Brian Head Scenic Drive
Panguitch Lake, along the Brian Head Scenic Drive
The Brian Head Scenic Drive is a 51-mile route along U-143 across Dixie National Forest from Parowan through Brian Head and on to Panguitch. There seems to be a disconnect between Utah DOT and the FHWA in that the FHWA uses the name "Utah's Patchwork Parkway" for the same scenic byway.
Parowan is along Interstate 15, Panguitch on US Highway 89. In between are Brian Head Ski Resort and some of the highest mountains in Utah. The "Patchwork Parkway" name came from an incident in the early days of Mormon settlement. During a particularly hard winter, a group of starving pioneers from the Panguitch area made their way across the mountains by laying quilts on top of the deep snow to help them cross to settlements in the valley to the west.

Raw records —

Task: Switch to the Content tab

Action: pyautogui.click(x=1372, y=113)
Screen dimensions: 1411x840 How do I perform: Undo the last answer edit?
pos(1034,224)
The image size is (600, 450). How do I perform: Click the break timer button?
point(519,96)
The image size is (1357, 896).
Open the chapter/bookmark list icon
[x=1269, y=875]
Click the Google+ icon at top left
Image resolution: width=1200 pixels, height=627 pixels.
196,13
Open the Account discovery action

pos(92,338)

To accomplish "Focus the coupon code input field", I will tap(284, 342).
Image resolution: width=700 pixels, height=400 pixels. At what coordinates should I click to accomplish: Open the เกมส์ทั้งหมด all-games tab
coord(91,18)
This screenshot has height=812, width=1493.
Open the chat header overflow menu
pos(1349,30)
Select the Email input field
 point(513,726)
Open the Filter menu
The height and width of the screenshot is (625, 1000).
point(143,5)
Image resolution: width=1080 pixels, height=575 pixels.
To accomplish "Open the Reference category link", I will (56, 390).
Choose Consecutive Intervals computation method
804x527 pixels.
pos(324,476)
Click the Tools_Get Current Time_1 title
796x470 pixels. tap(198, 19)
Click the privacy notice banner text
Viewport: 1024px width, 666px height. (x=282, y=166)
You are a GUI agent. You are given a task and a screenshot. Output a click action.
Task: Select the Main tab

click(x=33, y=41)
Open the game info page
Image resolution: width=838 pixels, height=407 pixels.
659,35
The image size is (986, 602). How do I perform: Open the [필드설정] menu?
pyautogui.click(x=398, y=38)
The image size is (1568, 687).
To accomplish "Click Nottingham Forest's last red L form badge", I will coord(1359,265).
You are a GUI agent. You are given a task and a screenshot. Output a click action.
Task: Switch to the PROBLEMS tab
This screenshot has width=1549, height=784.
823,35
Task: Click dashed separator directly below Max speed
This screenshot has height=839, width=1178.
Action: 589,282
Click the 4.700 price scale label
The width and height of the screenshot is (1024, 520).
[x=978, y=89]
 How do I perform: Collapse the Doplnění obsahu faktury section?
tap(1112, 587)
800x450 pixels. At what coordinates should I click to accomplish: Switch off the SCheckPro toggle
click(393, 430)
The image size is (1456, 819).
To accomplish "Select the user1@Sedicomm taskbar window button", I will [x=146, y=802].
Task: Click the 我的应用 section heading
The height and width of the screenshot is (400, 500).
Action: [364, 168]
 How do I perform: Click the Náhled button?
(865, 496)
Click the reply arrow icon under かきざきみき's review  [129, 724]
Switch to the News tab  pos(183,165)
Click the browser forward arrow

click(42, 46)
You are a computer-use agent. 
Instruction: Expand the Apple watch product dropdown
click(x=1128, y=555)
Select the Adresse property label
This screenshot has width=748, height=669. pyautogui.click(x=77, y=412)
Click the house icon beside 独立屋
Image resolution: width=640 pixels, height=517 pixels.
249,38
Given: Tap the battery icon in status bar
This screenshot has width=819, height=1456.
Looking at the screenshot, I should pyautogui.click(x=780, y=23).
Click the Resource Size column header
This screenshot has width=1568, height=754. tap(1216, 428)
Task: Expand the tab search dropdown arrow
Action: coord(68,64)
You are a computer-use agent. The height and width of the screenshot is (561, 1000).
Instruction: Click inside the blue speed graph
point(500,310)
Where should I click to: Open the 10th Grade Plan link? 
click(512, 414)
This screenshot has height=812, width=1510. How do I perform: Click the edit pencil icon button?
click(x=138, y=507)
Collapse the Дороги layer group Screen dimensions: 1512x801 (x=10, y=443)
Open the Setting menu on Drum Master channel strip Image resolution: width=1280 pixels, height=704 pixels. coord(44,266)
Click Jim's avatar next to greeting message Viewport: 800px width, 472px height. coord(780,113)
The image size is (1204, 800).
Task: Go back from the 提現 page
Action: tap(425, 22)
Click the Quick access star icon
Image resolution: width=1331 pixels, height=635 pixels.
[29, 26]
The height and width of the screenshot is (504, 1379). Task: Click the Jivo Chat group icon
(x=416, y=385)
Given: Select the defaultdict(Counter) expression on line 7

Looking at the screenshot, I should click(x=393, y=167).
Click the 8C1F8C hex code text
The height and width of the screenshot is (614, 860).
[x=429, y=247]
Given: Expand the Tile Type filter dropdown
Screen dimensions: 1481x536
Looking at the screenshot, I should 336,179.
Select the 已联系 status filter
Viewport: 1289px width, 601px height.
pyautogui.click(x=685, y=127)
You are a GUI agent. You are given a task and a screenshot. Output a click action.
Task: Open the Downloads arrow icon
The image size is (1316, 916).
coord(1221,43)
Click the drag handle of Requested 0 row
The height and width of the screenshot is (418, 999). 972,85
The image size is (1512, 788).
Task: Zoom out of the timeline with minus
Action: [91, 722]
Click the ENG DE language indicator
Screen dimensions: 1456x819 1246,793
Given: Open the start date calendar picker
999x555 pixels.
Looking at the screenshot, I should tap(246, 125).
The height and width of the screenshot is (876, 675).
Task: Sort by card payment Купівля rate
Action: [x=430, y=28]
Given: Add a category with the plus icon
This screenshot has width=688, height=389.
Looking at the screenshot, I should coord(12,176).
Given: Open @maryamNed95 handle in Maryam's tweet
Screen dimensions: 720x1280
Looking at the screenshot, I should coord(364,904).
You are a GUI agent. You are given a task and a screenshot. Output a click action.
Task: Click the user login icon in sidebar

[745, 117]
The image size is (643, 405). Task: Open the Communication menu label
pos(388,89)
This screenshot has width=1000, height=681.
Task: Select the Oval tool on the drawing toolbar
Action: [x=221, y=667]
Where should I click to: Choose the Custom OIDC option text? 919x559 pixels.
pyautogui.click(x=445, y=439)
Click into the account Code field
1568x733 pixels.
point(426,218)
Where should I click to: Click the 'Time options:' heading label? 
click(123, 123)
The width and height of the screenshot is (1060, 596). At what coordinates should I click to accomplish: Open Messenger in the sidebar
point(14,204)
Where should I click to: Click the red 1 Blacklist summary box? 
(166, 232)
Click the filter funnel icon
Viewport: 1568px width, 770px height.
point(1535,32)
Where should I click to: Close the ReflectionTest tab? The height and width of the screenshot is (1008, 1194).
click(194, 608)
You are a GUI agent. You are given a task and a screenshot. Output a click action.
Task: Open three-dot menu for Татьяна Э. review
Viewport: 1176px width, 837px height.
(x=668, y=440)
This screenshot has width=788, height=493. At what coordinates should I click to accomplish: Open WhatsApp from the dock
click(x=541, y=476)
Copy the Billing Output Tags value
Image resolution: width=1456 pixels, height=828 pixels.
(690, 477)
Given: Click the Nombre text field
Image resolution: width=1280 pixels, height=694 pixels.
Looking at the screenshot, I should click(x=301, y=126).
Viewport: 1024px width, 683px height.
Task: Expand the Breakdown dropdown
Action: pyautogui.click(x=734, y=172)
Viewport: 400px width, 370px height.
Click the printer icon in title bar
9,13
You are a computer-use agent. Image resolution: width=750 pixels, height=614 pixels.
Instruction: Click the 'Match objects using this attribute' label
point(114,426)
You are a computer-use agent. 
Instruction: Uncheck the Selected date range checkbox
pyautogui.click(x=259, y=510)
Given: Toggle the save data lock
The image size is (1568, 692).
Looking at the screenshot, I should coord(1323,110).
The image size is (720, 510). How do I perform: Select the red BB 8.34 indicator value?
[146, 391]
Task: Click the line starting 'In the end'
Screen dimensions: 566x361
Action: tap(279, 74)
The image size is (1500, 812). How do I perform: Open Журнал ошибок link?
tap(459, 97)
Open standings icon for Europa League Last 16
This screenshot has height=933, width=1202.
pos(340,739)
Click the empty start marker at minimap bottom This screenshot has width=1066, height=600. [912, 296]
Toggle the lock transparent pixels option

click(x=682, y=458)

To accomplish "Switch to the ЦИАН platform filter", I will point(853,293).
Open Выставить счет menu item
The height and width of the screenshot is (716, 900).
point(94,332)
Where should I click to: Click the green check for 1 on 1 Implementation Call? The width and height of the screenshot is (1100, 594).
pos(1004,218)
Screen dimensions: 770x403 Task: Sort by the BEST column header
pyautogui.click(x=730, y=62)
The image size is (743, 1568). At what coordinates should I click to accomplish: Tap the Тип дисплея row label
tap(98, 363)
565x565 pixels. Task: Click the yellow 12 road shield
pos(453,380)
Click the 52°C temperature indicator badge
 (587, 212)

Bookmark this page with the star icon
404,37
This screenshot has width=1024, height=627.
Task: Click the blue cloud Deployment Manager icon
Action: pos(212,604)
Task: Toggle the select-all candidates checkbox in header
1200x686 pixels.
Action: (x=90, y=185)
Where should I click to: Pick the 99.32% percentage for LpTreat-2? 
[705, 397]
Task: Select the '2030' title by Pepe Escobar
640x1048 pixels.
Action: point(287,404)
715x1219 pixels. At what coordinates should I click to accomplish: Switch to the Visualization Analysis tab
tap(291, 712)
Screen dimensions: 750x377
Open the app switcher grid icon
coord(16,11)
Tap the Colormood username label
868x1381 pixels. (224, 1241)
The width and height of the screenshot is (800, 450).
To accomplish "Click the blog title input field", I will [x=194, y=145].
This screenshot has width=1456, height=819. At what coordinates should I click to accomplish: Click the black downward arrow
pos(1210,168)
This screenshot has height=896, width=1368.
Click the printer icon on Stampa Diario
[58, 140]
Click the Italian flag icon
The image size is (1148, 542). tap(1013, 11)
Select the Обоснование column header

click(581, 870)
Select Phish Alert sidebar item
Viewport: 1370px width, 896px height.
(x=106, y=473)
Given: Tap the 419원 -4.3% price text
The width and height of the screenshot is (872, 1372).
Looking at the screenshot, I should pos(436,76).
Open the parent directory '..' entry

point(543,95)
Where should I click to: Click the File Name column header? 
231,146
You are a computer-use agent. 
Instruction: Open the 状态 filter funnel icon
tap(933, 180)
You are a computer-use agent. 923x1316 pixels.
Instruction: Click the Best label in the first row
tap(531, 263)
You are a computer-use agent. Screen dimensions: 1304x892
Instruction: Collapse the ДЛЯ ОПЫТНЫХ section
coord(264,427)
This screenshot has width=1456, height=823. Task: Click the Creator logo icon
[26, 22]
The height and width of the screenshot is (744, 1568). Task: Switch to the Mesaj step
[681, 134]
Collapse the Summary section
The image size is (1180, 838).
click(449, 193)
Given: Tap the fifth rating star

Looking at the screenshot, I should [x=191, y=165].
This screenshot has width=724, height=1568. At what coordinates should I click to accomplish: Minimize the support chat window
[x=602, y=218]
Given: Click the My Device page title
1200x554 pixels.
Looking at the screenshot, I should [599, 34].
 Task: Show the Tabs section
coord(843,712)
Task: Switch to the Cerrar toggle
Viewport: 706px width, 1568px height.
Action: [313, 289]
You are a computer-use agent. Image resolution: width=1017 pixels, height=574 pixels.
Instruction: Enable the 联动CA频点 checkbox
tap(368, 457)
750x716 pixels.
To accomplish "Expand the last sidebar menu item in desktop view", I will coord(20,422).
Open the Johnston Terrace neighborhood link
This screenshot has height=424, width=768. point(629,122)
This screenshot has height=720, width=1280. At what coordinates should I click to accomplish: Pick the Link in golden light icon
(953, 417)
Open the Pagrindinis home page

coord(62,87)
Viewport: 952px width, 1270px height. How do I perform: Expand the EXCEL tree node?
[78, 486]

Task — Please explain, in one to three sentences, how the scenic drive text accounts for the name "Patchwork Parkway." The records are separate from the Brian Head Scenic Drive text and unrelated to it.

Completed task — The name came from an incident in the early days of Mormon settlement. During a particularly hard winter, starving pioneers from the Panguitch area crossed the mountains by laying quilts on top of the deep snow to reach settlements in the valley to the west.